The cash crunch has cost community colleges more than $500 million and reduced faculty at most of the state’s 112 campuses to the point where the system’s board of governors voted this winter to give full-time and first-time students priority in class registration. Those who take part in college orientation and develop formal educational plans will also go to the head of the line, as will students who begin taking remedial classes in their first junior college year.
That more or less leaves out adult students who long have taken up class slots, along with students who have not demonstrated they are serious about getting an A.A. degree and transferring to a four-year university.
Before those rules were accepted by the community college board (they still need legislative ratification), hundreds of students protested that – combined with higher tuition – they will drive away poor students who can’t afford enough units to stay on a fast track to transfer, even if they are serious about education.
But junior colleges aren’t the only ones with less accessibility under current plans. Even with some cuts restored in the last few weeks, hundreds of rural elementary and high schools will suffer reduced school busing. The state does not require districts to have home-to-school busing, but probably should. In many places, if there’s no bus, there’s no way for children to get to school.
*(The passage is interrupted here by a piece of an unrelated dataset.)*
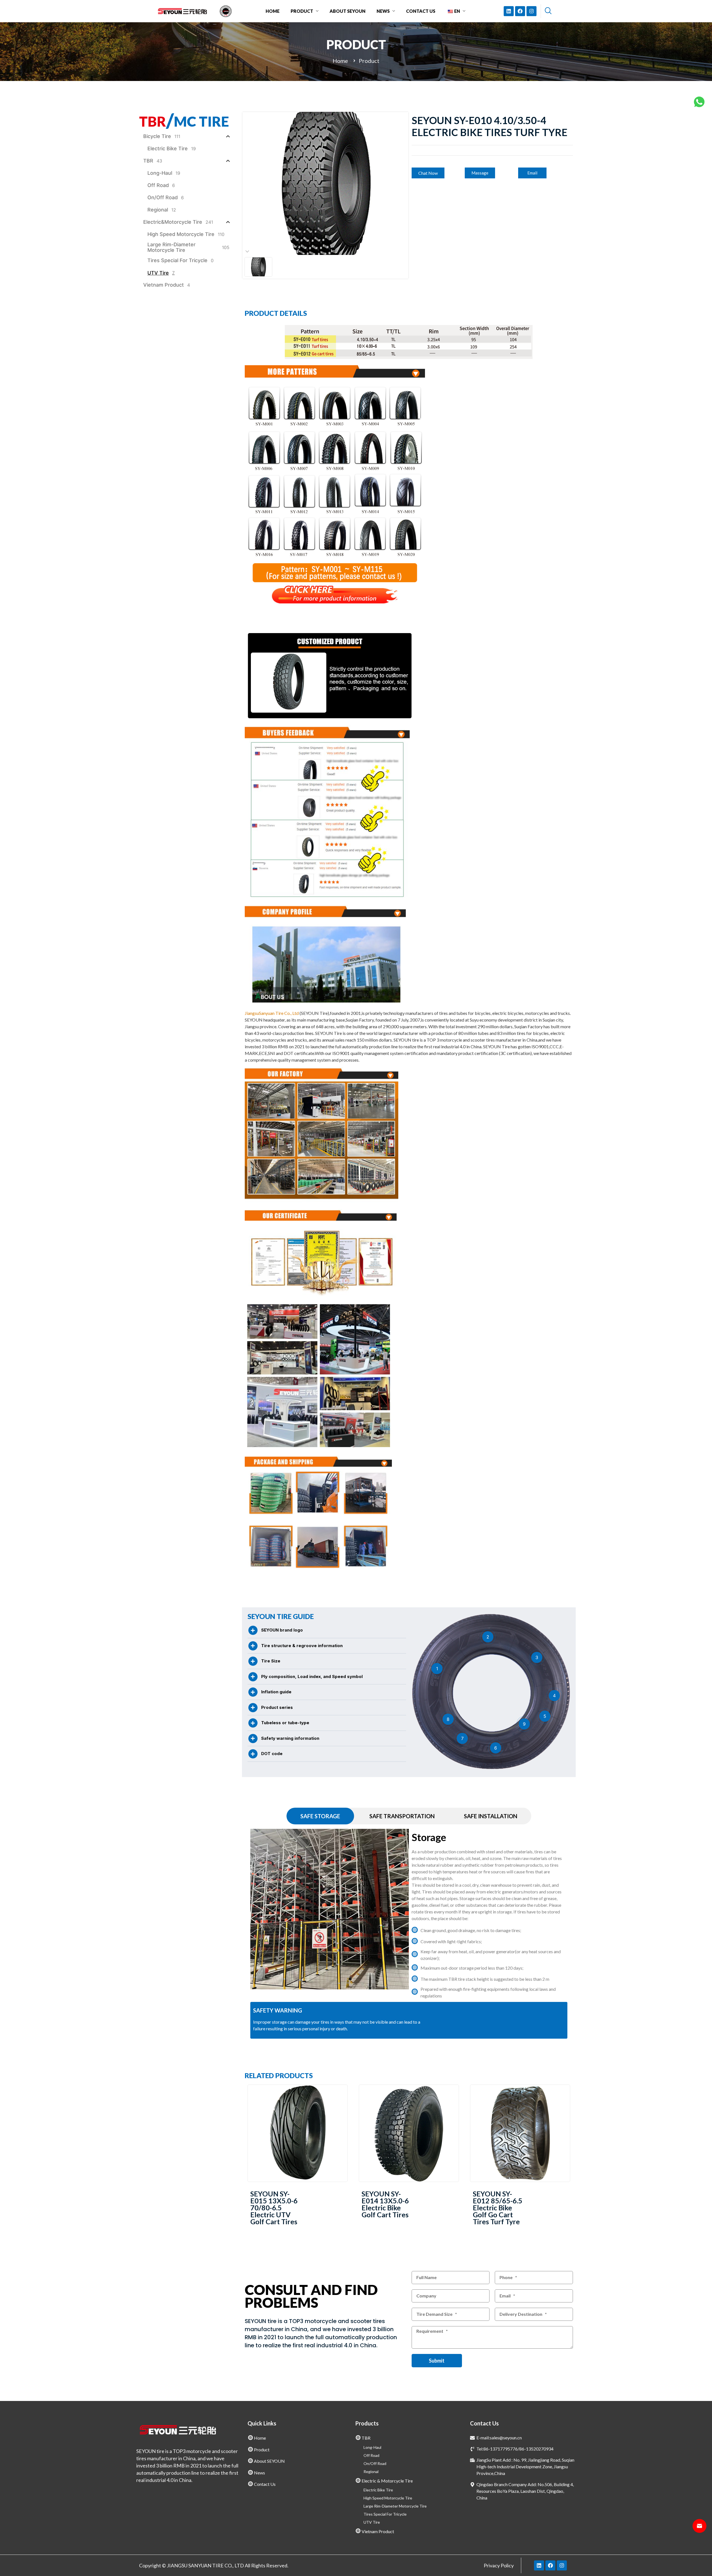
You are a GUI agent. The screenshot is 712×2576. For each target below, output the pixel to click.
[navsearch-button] (547, 11)
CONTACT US (420, 11)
School districts spent more than $1.2 billion on busing two years ago, with the state covering just 38 percent of the tab. Triggered cuts that took effect at the end of 2011 cut that support in half, meaning in many places late buses that allowed students to participate in athletics and other enrichment activities have stopped running. Some of the support is now back, but cuts in busing will be far more severe next year, if Brown’s plan to reduce funding further stands up.
There will also be some radical changes in how state money is distributed to schools. Brown’s plan would give $3,000 per year per student more to school districts where 90 percent of students are either low-income or English learners than to districts where students with these problems are less numerous.
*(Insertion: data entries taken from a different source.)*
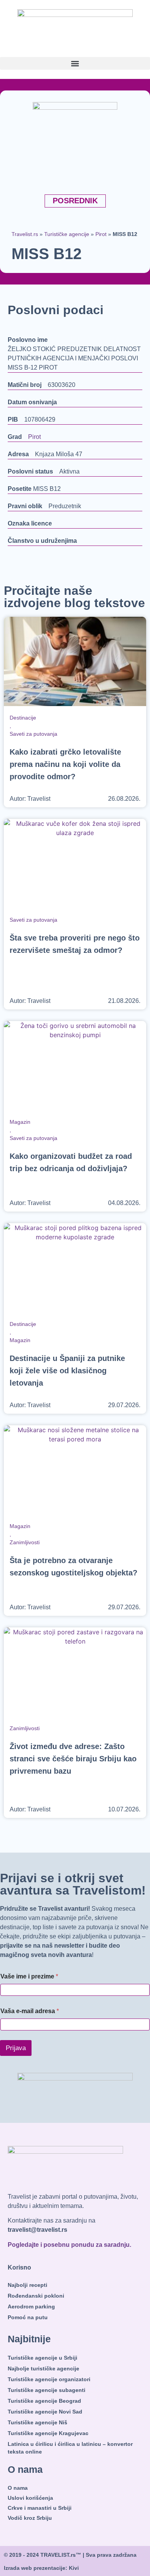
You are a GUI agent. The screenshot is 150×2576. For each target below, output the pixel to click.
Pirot (101, 234)
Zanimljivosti (25, 1542)
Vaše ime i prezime (29, 1976)
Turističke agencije (66, 234)
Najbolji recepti (27, 2285)
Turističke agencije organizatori (49, 2379)
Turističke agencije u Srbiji (42, 2358)
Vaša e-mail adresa (29, 2011)
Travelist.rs (25, 234)
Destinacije (23, 718)
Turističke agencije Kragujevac (48, 2433)
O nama (18, 2488)
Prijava (16, 2048)
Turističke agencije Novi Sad (45, 2412)
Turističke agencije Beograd (44, 2401)
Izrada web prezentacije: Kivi (41, 2568)
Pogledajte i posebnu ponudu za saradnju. (69, 2244)
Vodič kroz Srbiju (30, 2518)
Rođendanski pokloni (36, 2296)
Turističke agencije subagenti (46, 2390)
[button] (75, 63)
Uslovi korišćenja (30, 2498)
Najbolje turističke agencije (43, 2368)
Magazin (20, 1122)
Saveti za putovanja (33, 734)
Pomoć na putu (28, 2317)
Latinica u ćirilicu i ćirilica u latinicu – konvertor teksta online (70, 2448)
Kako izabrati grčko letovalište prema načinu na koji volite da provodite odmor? (65, 764)
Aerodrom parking (31, 2306)
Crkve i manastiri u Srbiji (40, 2508)
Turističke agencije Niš (37, 2422)
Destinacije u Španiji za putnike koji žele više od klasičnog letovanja (67, 1370)
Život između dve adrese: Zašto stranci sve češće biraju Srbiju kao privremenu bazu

That could mean enormous cuts for large districts like Los Angeles and San Francisco, whose curricular offerings would then plummet. So might their academic performance.
This Brown tactic vastly increases the effects of the 1971 Serrano v. Priest court decision that now mandates higher funding for schools in the economic lower half of all districts. That measure, meant to boost performance by poor children, has actually had a different effect – making almost all schools mediocre, except those that get extra funding from parents, local businesses or generous city governments.
Yes, some disadvantaged students might be helped by all these changes at many levels of public education. But there’s no reason to believe the overall effects will be positive for most, and plenty of historic precedent indicating the results will again be mediocre at best.